# Exercise
Could you write out all of these records again, requests included, adding 91 to each coordinate in the answers and leaving out the pictures?

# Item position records
%%

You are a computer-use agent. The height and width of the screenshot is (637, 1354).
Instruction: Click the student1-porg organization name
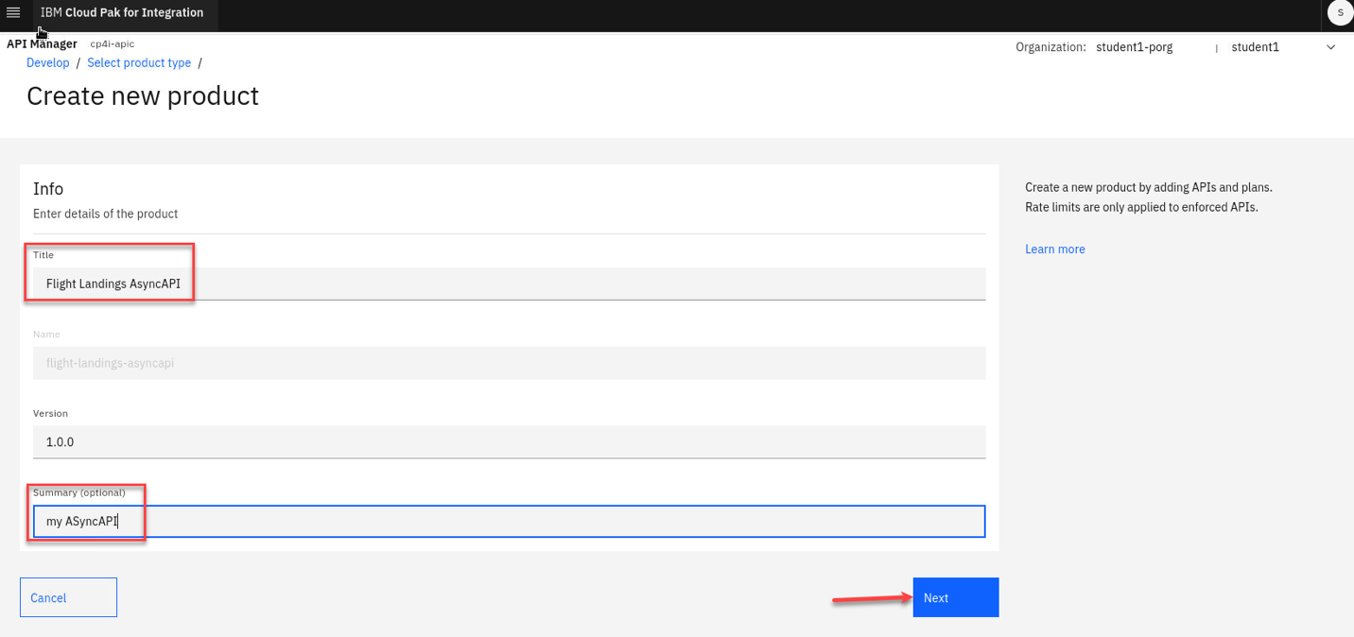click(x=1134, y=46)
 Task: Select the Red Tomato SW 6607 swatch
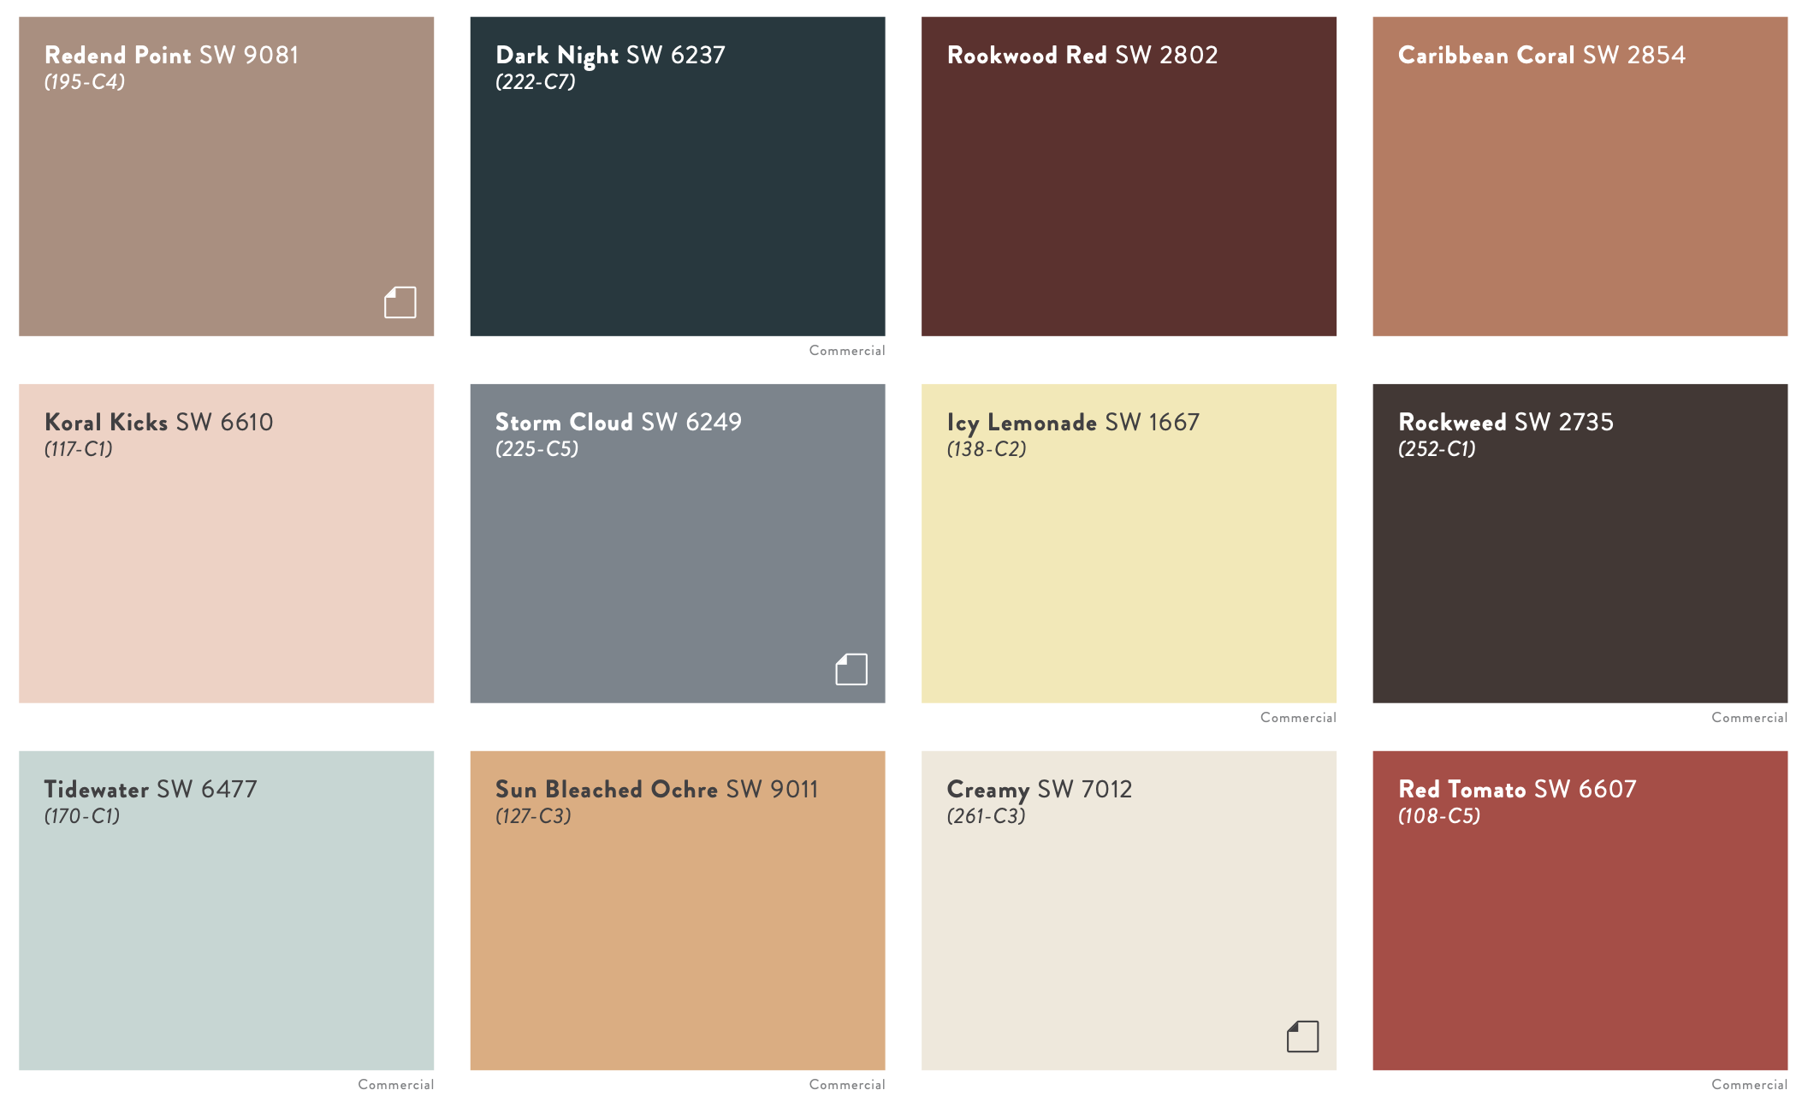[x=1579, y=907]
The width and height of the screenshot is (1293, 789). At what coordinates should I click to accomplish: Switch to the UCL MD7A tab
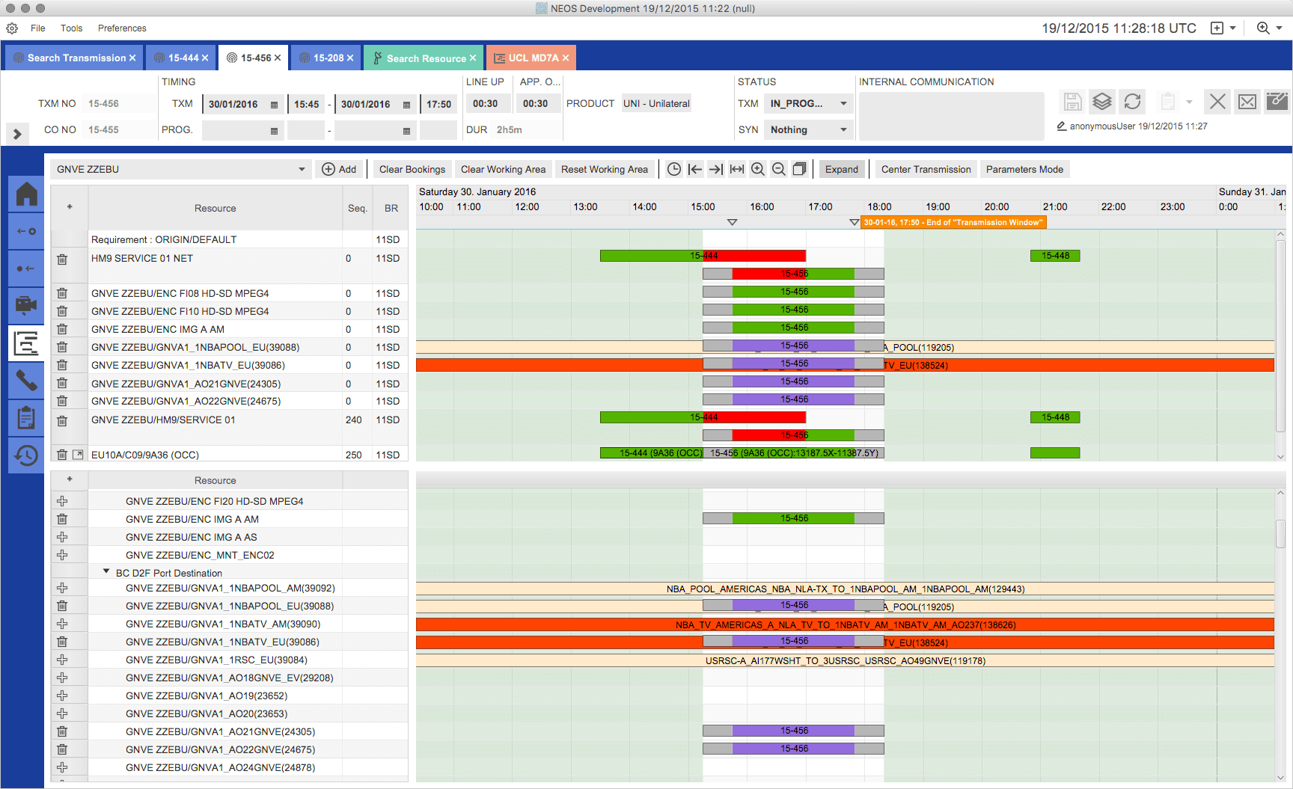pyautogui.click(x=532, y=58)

%%

# Exercise solution
You are a computer-use agent. The height and width of the screenshot is (637, 1354).
Instruction: Click the student1-porg organization name
click(x=1225, y=137)
 Task: Select the Red Tomato SW 6607 swatch
[x=1670, y=998]
The width and height of the screenshot is (1293, 789). At what coordinates should I click to accomplish: Switch to the UCL MD7A tab
pyautogui.click(x=623, y=149)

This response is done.